▶ [Problem]:
Copy exactly the stretch of data below from the line with "The image size is (470, 491)." through the line with "Select the Secure", including both of those lines.

▶ [Available data]:
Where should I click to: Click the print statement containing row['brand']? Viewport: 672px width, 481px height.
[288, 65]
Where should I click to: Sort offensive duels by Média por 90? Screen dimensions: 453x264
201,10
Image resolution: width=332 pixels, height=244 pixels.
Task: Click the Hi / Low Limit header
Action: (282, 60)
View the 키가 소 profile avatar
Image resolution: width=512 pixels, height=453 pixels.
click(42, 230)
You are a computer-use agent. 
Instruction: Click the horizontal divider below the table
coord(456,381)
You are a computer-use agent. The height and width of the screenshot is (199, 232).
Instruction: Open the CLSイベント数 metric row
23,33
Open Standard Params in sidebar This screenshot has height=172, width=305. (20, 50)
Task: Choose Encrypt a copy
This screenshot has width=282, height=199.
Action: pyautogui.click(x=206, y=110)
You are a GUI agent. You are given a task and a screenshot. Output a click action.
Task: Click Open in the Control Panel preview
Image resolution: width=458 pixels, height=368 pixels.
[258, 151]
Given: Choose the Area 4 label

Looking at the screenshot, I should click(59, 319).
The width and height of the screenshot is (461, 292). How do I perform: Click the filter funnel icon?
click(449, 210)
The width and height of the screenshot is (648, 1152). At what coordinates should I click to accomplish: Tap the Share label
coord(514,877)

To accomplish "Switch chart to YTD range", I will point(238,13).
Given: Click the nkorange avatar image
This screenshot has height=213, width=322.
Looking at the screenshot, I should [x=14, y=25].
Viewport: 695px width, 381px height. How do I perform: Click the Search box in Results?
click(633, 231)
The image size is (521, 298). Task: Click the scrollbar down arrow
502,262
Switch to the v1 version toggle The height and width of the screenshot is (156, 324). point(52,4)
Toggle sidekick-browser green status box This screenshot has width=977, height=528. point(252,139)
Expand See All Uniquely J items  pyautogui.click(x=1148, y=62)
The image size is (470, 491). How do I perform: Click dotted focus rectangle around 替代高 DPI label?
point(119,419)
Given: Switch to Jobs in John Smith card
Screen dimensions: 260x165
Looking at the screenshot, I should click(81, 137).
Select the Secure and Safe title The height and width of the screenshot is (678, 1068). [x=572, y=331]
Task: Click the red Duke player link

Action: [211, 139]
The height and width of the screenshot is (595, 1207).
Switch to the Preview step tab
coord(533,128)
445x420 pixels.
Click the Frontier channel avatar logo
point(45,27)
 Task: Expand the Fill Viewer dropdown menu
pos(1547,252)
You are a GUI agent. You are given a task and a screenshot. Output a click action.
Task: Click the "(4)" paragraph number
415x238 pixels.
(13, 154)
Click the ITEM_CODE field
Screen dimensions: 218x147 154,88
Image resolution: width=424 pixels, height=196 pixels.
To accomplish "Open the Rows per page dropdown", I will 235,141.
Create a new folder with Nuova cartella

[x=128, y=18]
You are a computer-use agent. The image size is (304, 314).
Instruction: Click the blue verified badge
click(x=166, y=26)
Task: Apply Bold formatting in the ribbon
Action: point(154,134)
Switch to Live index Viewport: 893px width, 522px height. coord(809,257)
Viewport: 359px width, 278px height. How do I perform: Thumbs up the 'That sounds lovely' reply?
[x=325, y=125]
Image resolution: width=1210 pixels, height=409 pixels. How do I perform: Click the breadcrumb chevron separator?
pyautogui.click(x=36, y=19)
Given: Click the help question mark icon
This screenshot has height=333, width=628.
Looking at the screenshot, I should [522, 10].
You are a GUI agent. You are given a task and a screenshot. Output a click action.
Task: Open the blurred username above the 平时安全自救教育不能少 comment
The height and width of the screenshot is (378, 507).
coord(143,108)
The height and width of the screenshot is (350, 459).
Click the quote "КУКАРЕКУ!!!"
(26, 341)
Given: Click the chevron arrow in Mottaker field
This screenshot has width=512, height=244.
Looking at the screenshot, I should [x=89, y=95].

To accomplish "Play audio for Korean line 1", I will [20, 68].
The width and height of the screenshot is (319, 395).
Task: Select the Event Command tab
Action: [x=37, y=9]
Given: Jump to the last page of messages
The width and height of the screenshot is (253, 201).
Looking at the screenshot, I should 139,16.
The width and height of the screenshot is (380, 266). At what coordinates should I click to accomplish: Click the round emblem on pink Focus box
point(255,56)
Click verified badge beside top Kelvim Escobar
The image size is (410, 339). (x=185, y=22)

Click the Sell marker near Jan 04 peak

▶ [Exercise output]:
The image size is (470, 491). How do I perform: Click dotted focus rectangle around 替代高 DPI label?
point(119,419)
Given: Switch to Jobs in John Smith card
Screen dimensions: 260x165
Looking at the screenshot, I should click(81, 137).
Select the Secure and Safe title The height and width of the screenshot is (678, 1068). [x=572, y=331]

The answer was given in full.